Sans agitation médiatique ni recherche de visibilité, M. Ricarson Dorcé s’est imposé comme l’un des acteurs culturels les plus discrets mais les plus déterminants de la Haïti contemporaine. Alors que beaucoup cherchent à exister dans l’immédiateté des réseaux sociaux, lui a choisi la voie silencieuse, celle du travail profond, sérieux, dépouillé d’ornements.
Natif de Petit-Goâve, ville historique nourrie de traditions vivantes, M. Dorcé porte en lui la sensibilité d’un pays qui sait transformer la douleur en création, et le passé en force. Son engagement culturel ne relève ni de l’apparat ni de l’ambition personnelle, mais d’un attachement profond à l’identité haïtienne.
C’est dans cette discrétion assumée qu’il a entrepris un travail considérable : accompagner deux symboles majeurs de notre culture jusqu’à leur reconnaissance mondiale. Les dossiers du soupe joumou et du konpa dirèk, aujourd’hui inscrits sur la liste du patrimoine culturel immatériel de l’humanité de l’UNESCO, doivent beaucoup à son implication.

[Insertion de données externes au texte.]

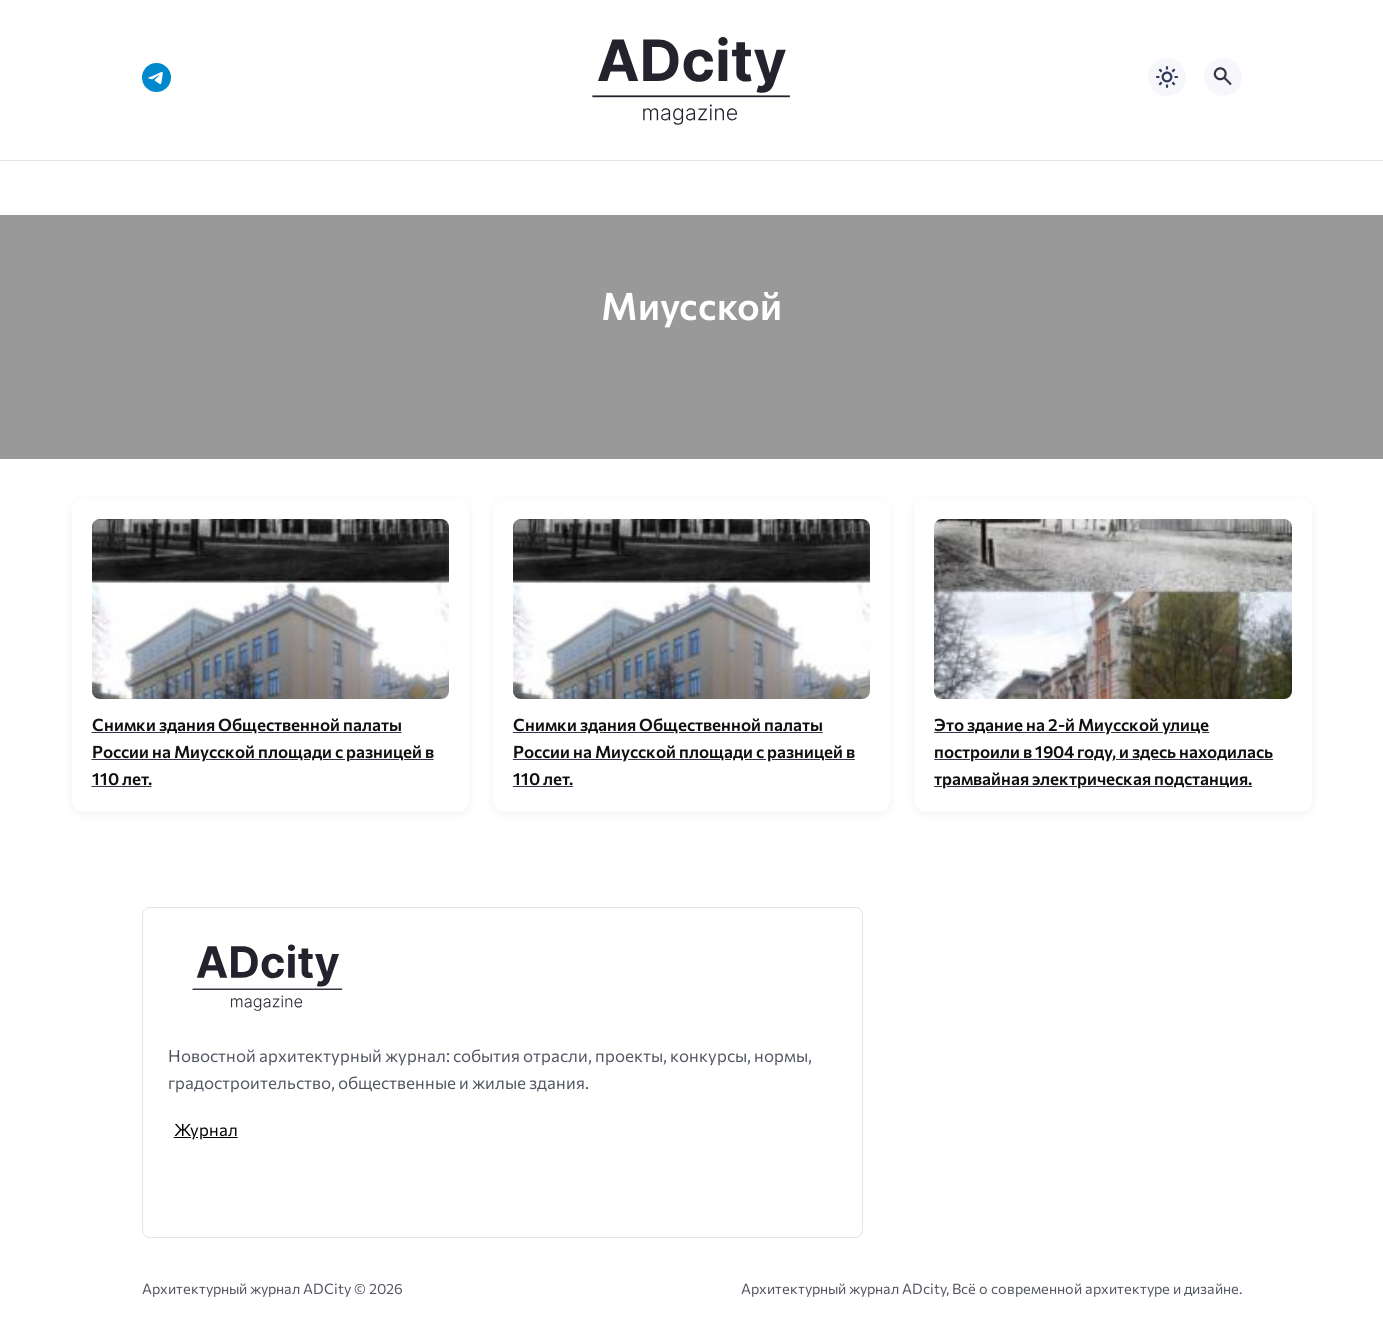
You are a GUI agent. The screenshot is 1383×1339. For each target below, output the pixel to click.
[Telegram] (156, 77)
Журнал (206, 1129)
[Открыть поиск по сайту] (1223, 77)
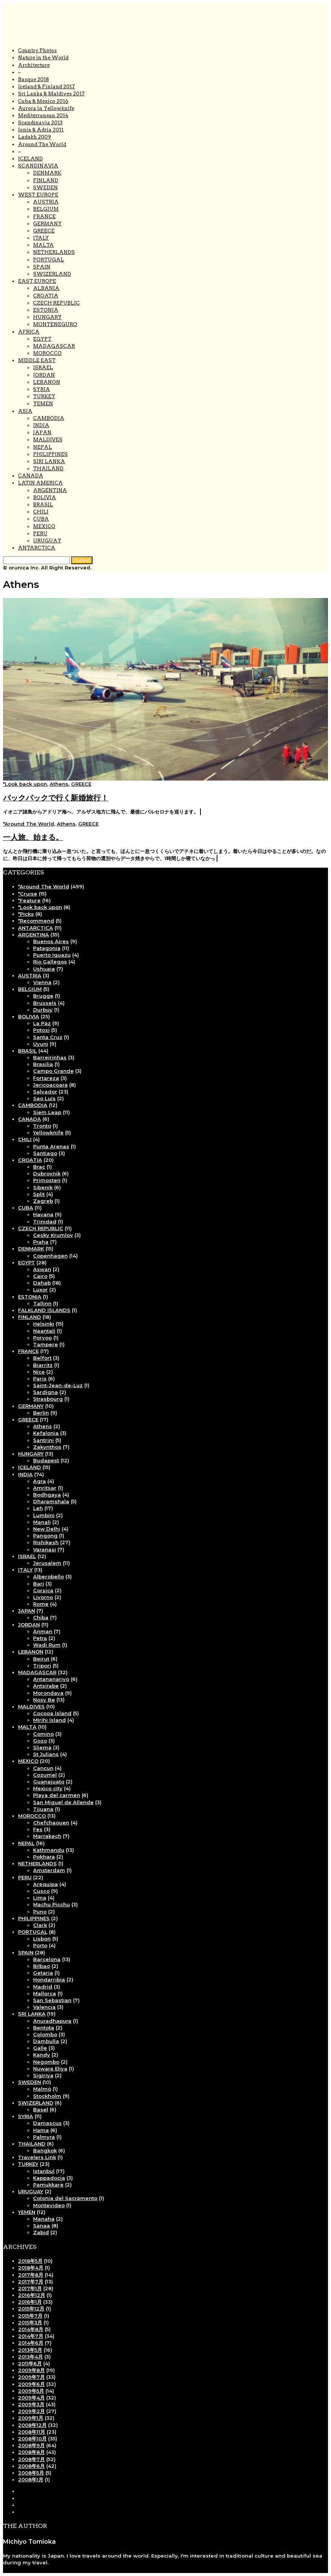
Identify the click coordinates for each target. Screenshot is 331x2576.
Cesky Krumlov (53, 1235)
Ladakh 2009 (34, 137)
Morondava (48, 1693)
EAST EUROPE (37, 281)
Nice (39, 1372)
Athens (59, 784)
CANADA (30, 476)
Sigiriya (43, 2075)
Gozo (40, 1741)
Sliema (42, 1747)
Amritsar (44, 1488)
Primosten (47, 1180)
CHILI (41, 512)
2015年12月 (31, 2309)
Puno (40, 1912)
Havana (43, 1214)
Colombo (45, 2034)
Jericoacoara (50, 1085)
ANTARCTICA (36, 548)
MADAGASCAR (54, 346)
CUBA (41, 519)
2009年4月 (31, 2398)
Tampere (45, 1344)
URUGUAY (47, 541)
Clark (40, 1925)
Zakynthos (47, 1447)
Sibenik (43, 1187)
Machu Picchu (51, 1904)
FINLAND (45, 180)
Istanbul (44, 2171)
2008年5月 (31, 2473)
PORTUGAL (48, 260)
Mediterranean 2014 (43, 115)
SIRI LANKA (49, 461)
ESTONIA (45, 310)
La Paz (42, 1023)
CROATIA (45, 296)
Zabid (41, 2232)
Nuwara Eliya (50, 2069)
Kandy (41, 2055)
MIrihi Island (49, 1720)
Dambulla (46, 2041)
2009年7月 (31, 2377)
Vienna (42, 982)
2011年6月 (30, 2363)
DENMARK (47, 173)
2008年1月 (30, 2479)
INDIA (41, 425)
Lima (39, 1898)
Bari (38, 1584)
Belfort (42, 1358)
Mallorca (44, 1993)
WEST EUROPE (38, 195)
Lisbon (42, 1939)
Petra (40, 1638)
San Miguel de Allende (63, 1802)
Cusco (41, 1891)
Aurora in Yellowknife (46, 108)
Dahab (42, 1283)
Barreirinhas (50, 1057)
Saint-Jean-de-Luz (58, 1385)
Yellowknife (48, 1132)
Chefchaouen (51, 1823)
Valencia (44, 2007)
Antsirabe (46, 1686)
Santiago (45, 1153)
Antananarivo (51, 1679)
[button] (82, 560)
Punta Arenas (51, 1146)
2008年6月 (31, 2466)
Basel (40, 2109)
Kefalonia (46, 1433)
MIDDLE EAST (37, 360)
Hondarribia (49, 1980)
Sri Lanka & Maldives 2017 (51, 94)
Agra (39, 1481)
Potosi (41, 1030)
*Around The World (28, 824)
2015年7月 (30, 2316)
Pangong (45, 1536)
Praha (41, 1242)
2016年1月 (30, 2302)
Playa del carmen (56, 1795)
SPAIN (41, 267)
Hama (41, 2130)
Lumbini (44, 1515)
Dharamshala (51, 1501)
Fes (38, 1829)
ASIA (25, 411)
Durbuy (43, 1010)
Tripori (42, 1665)
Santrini (43, 1440)
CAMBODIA (48, 418)
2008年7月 (31, 2459)
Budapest (46, 1460)
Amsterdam (49, 1870)
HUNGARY (47, 317)
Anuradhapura (52, 2021)
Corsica (43, 1590)
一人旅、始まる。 (33, 837)
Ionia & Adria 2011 (41, 130)
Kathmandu (48, 1850)
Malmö (42, 2089)
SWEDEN (45, 187)
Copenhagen (50, 1256)
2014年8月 (30, 2329)
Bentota (43, 2028)
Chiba (41, 1617)
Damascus (47, 2123)
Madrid (42, 1987)
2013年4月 (30, 2357)
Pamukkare (48, 2185)
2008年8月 (31, 2452)
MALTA (43, 245)
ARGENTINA (50, 490)
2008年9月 (31, 2445)
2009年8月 (31, 2370)
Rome (41, 1604)
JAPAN (42, 432)
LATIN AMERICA (40, 483)
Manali (42, 1522)
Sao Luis (44, 1098)
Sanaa (41, 2226)
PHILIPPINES (50, 454)
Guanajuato (48, 1782)
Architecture (34, 65)
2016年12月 (31, 2295)
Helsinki (43, 1324)
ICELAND (30, 159)
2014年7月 (30, 2336)
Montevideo (49, 2205)
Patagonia (47, 948)
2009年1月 (30, 2418)
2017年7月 (30, 2282)
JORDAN (44, 375)
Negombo (46, 2062)
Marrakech (47, 1836)
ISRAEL (43, 367)
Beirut (41, 1659)
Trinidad (44, 1222)
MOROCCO (47, 353)
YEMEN (43, 403)
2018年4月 (30, 2268)
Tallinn (42, 1303)
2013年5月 (30, 2350)
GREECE (44, 231)
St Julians (46, 1754)
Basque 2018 (33, 79)
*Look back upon (25, 784)
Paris (40, 1379)
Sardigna (45, 1392)
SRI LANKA (32, 2014)
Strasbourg (48, 1399)
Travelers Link (37, 2157)
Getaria (43, 1973)
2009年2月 (31, 2411)
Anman (42, 1631)
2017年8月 (30, 2275)
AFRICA (28, 332)
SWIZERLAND (52, 274)
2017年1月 (30, 2288)
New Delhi (46, 1529)
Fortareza (46, 1078)
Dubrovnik (47, 1173)
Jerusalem (47, 1563)
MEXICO (44, 526)
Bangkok (45, 2150)
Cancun (43, 1768)
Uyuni (40, 1044)
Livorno (43, 1597)
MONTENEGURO (55, 324)
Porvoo (42, 1338)
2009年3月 (31, 2404)
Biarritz (43, 1365)
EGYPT (42, 339)
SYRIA (41, 389)
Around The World (42, 144)
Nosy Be (44, 1700)
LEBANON (46, 382)
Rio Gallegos (50, 962)
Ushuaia (44, 969)
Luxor (40, 1289)
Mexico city (47, 1788)
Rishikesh (46, 1542)
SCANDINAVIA (38, 166)
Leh (38, 1508)
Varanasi (44, 1549)
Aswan (42, 1269)
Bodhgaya (47, 1495)
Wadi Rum (47, 1645)
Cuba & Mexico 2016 (43, 101)
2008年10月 (32, 2439)
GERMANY (47, 223)
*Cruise (27, 894)
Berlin (41, 1413)
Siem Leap (47, 1112)
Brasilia (43, 1064)
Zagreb (43, 1201)
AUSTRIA (46, 202)
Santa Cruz (47, 1037)
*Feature (29, 900)
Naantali (44, 1331)
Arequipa (45, 1884)
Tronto (42, 1126)
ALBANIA (46, 288)
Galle (40, 2048)
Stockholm (47, 2096)
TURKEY (44, 396)
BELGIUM (46, 209)
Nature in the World (43, 57)
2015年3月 (30, 2322)
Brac (39, 1167)
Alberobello (48, 1576)
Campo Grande (53, 1071)
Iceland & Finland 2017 (46, 86)
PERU (40, 533)
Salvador (45, 1092)
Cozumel (45, 1775)
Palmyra (44, 2137)
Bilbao (41, 1966)
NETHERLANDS (54, 252)
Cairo (40, 1276)
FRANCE (44, 216)
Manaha (44, 2219)
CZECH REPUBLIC (56, 303)
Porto (40, 1945)
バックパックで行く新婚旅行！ (55, 797)
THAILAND (48, 468)
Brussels (44, 1003)
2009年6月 (31, 2384)
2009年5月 (31, 2391)
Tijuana (43, 1809)
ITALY (41, 238)
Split (39, 1194)
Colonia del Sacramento (65, 2198)
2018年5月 (30, 2261)
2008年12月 (32, 2425)
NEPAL (42, 447)
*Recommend (36, 921)
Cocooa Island (52, 1713)
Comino (43, 1734)
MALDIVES (47, 439)
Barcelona (47, 1959)
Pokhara (44, 1857)
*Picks (26, 914)
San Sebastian (52, 2000)
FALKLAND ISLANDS (44, 1310)
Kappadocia (49, 2178)
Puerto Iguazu (52, 955)
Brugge (43, 996)
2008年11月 (31, 2432)
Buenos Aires (51, 941)
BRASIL (43, 504)
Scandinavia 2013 (40, 122)
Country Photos (37, 50)
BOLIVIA (44, 497)
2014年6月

Loin d’être un simple exercice administratif, ce travail demande une connaissance fine des communautés, une compréhension du sens historique, ainsi qu’une capacité à traduire une mémoire collective dans un langage institutionnel universel. M. Dorcé a su faire cela avec rigueur et humilité.
L’inscription du soupe joumou au patrimoine immatériel est un acte profondément symbolique. Ce mets, né d’un moment fondateur de notre histoire la conquête de la liberté devient ainsi un message universel. Grâce à ce geste, Haïti ne partage pas seulement une recette, mais une philosophie de dignité et d’émancipation.
De même, l’inscription du konpa dirèk consacre un genre musical qui, depuis plus de six décennies, accompagne nos joies, nos luttes et notre quête de modernité. Le konpa n’est pas seulement un rythme : c’est une manière d’être au monde, un langage affectif et social que l’UNESCO reconnaît désormais comme contribution majeure à la créativité humaine.
En permettant à ces deux expressions culturelles d’atteindre cette reconnaissance, M. Dorcé a posé un acte essentiel pour la mémoire nationale. Il a rappelé que la culture n’est pas un luxe, mais un pilier de résistance et de construction identitaire. Un pays qui protège son patrimoine se donne les moyens d’exister pleinement.
Cette réussite n’est pas seulement individuelle : elle engage la nation tout entière. Elle montre qu’en Haïti, malgré les turbulences, il existe des femmes et des hommes capables de défendre avec intelligence et courage ce qui constitue le cœur de notre existence collective.
Pour Petit-Goâve, cette contribution représente également un motif de grande fierté. Voir l’un de ses fils porter si haut le flambeau culturel d’Haïti est un honneur et un encouragement pour les générations futures. Cela rappelle que les villes ne grandissent pas seulement par leurs infrastructures, mais par la grandeur de ceux qui les représentent.
Aujourd’hui, M. Ricarson Dorcé devient, sans le chercher, l’exemple d’une démarche culturelle authentique. Il montre qu’on peut influencer le destin d’un pays tout en restant dans la sobriété et la profondeur. Son œuvre est le témoignage qu’un travail discret peut transformer durablement la perception internationale d’un peuple.
Haïti lui doit gratitude pour cette avancée majeure. En portant notre culture jusque dans les espaces les plus prestigieux du monde, il a contribué à renforcer notre dignité collective. Ce geste restera un repère important dans l’histoire de notre patrimoine.
Ainsi, sans bruit et sans prétention, M. Dorcé s’inscrit désormais dans la mémoire culturelle du pays comme l’un de ses artisans les plus précieux. Et dans le silence qui entoure son nom, on entend vibrer la force d’un acte qui nous honore tous.